I have started playing with Notebook LM from Google to help with transcribing and analyzing sources, as well as to fill in my Research Notes. (I use the Connie Knox method from Genealogy TV).

I had not heard of ORA before so I’m off to find out more about that.

Thanks again for taking time to explain and give me the level of detail that you did. It’s very helpful!

Thanks to all for this discussion. I have not tried Ancestry Treeshare or Family Search Datashare because I’ve been afraid of all the problems mentioned here (and a few more problems I can imagine!)

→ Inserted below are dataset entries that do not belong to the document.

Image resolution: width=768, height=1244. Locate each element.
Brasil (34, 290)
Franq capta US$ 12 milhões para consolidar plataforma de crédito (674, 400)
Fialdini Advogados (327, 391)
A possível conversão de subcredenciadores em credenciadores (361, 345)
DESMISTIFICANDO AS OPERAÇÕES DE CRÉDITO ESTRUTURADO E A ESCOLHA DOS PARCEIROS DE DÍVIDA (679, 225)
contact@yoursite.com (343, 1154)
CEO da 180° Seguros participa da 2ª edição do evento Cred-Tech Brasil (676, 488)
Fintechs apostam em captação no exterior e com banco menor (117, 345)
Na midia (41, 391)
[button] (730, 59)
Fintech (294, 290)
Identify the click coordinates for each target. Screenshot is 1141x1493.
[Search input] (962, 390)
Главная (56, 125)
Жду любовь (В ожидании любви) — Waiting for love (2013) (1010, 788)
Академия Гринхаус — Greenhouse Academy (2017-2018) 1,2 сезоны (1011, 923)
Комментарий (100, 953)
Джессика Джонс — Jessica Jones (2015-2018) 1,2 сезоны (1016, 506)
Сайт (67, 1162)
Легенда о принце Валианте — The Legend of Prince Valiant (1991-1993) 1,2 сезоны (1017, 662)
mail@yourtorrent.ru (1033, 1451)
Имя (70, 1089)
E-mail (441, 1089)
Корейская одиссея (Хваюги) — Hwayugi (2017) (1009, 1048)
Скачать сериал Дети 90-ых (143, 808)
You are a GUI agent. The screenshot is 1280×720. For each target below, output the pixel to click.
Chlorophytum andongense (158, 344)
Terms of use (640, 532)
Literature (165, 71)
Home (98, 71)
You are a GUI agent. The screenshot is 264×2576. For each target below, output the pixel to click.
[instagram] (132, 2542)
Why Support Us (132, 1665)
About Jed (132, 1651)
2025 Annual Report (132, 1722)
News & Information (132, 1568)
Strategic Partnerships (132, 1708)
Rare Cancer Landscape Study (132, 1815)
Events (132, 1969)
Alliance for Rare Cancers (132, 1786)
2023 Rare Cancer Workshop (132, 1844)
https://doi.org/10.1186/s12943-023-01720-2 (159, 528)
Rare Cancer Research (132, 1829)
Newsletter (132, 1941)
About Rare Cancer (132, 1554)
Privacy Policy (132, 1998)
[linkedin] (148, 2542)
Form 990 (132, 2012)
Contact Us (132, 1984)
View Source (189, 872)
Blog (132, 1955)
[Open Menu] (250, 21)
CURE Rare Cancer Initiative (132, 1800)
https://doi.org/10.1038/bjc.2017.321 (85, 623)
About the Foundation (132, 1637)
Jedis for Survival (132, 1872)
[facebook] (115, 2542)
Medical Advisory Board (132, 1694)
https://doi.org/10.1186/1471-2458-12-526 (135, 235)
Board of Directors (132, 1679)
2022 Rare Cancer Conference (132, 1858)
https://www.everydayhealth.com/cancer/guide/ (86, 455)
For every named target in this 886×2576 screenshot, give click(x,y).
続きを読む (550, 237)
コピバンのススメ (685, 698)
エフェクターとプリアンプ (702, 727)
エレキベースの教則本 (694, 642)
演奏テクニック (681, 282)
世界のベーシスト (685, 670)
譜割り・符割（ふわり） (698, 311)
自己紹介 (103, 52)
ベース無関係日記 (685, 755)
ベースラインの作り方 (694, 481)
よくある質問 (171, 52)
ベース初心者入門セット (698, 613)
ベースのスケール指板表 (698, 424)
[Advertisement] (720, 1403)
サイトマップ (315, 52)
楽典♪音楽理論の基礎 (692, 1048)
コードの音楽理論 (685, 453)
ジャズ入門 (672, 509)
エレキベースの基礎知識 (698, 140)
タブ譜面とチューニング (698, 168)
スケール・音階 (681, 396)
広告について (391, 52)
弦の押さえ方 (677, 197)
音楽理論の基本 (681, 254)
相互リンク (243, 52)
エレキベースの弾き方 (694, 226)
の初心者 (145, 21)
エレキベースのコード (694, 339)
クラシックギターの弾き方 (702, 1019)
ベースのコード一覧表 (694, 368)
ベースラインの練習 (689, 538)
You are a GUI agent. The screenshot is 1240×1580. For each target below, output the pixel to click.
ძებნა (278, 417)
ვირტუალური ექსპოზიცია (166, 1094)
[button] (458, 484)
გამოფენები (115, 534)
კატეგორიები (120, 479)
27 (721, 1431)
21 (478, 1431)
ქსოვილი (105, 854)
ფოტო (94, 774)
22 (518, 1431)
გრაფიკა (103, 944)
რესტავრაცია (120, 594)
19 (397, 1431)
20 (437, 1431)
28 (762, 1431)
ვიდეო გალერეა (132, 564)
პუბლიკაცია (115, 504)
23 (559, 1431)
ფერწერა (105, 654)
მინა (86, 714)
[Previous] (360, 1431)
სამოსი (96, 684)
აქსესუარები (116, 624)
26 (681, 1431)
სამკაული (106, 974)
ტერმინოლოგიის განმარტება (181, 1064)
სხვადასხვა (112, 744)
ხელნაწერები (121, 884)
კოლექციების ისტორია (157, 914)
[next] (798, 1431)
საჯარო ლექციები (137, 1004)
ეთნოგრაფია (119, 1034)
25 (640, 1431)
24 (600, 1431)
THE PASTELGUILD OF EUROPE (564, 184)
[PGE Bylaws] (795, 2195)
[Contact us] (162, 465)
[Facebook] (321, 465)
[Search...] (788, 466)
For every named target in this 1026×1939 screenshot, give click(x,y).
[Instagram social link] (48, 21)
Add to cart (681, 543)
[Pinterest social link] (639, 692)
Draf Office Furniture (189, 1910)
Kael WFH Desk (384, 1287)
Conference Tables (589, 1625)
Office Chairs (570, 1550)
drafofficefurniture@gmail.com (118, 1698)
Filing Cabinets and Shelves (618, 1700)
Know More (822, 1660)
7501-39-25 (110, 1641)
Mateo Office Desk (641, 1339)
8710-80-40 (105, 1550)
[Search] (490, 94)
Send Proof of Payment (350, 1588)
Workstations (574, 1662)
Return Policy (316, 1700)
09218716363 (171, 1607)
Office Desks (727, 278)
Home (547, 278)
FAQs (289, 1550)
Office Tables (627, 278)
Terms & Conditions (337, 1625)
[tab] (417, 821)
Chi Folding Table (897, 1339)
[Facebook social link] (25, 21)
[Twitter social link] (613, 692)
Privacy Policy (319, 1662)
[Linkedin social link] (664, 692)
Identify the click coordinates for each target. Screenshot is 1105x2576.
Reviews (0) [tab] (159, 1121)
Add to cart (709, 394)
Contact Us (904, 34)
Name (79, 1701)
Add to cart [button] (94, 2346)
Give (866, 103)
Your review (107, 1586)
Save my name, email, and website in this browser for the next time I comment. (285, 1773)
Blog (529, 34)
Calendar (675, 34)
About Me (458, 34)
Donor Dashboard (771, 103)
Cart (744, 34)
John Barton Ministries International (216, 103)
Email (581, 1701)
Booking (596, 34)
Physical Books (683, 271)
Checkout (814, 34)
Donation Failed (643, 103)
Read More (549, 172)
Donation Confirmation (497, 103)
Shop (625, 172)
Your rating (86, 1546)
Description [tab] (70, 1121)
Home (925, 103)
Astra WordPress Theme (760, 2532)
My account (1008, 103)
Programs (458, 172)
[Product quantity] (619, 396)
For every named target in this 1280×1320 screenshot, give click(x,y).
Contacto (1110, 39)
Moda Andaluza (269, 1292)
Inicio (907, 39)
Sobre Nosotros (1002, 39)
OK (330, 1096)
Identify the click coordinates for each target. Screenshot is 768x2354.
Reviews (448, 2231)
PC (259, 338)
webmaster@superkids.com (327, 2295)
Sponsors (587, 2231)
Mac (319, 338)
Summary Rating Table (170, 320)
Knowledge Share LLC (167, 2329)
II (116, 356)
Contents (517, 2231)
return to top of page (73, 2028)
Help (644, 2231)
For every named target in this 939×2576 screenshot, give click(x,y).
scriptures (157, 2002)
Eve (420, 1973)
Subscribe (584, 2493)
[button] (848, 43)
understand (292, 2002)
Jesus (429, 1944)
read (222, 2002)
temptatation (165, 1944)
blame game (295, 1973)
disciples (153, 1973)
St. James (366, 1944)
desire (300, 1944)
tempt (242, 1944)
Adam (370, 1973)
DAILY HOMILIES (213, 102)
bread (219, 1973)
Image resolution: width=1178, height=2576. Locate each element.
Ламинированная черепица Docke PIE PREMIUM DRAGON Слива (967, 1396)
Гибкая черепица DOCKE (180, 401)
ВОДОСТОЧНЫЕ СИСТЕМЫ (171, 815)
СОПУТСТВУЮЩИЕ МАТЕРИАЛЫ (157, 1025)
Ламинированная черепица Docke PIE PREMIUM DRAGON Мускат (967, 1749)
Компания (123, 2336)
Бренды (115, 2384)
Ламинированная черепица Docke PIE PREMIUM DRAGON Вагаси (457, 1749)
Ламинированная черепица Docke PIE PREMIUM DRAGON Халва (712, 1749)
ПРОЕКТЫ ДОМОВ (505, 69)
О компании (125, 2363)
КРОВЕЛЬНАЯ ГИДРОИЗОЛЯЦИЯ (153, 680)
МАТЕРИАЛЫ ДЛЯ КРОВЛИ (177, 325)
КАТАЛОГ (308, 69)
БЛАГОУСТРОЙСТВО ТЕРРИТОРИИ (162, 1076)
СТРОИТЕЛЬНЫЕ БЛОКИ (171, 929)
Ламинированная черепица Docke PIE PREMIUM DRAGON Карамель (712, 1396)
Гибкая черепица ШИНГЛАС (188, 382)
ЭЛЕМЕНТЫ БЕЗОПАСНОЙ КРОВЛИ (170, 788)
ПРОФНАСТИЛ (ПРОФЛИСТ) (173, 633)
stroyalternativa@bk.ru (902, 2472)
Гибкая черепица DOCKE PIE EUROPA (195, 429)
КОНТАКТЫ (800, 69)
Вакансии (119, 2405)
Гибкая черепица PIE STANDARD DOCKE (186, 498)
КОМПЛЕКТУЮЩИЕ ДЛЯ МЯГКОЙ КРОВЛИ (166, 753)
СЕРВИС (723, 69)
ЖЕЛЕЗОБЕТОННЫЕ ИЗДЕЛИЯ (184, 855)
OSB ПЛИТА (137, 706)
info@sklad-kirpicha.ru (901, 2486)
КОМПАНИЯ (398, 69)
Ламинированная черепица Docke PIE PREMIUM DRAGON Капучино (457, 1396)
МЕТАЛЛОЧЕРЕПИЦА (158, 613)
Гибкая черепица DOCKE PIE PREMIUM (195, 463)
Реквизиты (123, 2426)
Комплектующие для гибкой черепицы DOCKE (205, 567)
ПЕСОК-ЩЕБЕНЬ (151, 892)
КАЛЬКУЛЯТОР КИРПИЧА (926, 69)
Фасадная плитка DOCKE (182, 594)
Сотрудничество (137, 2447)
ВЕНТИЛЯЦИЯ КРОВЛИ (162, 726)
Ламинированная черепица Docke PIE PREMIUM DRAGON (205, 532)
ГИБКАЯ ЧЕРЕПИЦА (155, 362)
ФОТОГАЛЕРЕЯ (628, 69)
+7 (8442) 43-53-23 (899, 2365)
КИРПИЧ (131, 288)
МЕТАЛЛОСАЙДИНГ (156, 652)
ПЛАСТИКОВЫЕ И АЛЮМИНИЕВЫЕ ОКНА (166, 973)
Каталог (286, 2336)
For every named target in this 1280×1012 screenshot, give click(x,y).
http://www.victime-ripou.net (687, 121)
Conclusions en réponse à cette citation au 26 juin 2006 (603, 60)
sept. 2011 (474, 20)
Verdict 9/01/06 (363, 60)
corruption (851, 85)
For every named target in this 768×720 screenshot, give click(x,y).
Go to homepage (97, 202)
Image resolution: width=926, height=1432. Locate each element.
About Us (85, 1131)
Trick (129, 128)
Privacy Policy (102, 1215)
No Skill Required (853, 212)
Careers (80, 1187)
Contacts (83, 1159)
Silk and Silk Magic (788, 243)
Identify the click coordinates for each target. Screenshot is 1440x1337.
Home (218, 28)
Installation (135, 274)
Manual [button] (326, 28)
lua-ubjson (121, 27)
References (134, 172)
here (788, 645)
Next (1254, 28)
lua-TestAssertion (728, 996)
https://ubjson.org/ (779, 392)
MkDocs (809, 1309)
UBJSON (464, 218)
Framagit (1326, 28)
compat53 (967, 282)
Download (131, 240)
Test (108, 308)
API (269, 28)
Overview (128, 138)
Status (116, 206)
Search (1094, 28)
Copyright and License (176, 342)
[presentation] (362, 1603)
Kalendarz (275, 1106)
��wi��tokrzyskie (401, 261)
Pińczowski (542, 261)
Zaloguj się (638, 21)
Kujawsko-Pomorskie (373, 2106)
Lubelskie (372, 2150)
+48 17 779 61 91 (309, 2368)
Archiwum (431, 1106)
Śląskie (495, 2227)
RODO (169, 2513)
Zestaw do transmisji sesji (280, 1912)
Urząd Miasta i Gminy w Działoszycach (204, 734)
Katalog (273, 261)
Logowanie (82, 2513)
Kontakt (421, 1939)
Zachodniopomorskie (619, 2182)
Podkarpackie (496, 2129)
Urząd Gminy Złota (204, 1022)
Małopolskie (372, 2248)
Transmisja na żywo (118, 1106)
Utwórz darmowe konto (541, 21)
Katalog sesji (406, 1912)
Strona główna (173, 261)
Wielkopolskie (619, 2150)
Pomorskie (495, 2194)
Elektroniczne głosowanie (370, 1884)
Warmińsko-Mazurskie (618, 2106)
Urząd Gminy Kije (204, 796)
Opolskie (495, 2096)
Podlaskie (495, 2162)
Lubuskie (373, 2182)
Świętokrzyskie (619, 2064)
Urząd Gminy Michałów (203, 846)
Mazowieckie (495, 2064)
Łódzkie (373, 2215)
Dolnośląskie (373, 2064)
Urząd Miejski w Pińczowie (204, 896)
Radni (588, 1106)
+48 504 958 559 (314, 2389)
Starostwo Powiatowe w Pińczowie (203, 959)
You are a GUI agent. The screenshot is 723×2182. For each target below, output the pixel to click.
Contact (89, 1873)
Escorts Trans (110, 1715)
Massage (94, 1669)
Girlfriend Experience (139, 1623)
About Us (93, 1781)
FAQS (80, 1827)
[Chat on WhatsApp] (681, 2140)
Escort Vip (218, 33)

Has anyone else tried to download an online tree into an empty RM tree, then used the Compare Files tool to decide what to bring over into your main RM file?

Thanks for your advice!

My process is very similar. I hate the way Ancestry sources its citations so I manually enter the information in RM and EITHER bring over one source, edit it, then copy it (if I want to use it for other facts). This enables me to do stuff like make sure I have a web link within the source on RM to the actual online document on Ancestry (or wherever I found that record.) When I source a record from Find-a-Grave, I no longer import that source or description from Ancestry. I created a source in RM called “Find-a-Grave MASTER” that I use for ALL records. The source information is the same, but the citation details get customized for each record – including the web link directly to the correct page on Findagrave.com. This means that when Ancestry points me to Findagrave through a link, I clean up the url to remove the Ancestry.com tracking information and use ONLY the Findagrave link, and when Ancestry asks me if I want to accept that hint, I reply “No” with the explanation that “I already have that information.” I do the same thing with Newspapers.com. Essentially, I want RM to be my primary repository and working database, so I customize all my sources, images, and descriptions the way I want them in RM. Sometimes I’ll send these back up to Ancestry or FamilySearch so others can access the info, but I don’t just import their information into RM without editing and saving things to my desired RM format.

Thanks for taking time to comment. Your workflow sounds very much like mine, until I tried to overthink it and thought maybe I was missing out on something easier. I swear, I should buy that t-shirt that says “wait while I overthink this.” :slight_smile:

I like the idea of pushing data from RM to FamilySearch or Ancestry rather than pulling from there, since it is nice to be able to share the results of my search with others, but I don’t want to mess up the structure of my data and sources in RM.

I’m similar to you in that my personal “requirement” is that all citations must have either a media document (copy of the original record) or a weblink to the source. That allows me to make sure that I have actually reviewed that document and also so I can review it again when I write up my research notes.

Also, the way you handle your Find-A-Grave citations is exactly the way that I do it, so that was helpful that it’s working for someone else.

Thanks again!

I have not tried to do that but it’s an interesting idea. I may put that on the list of things to try.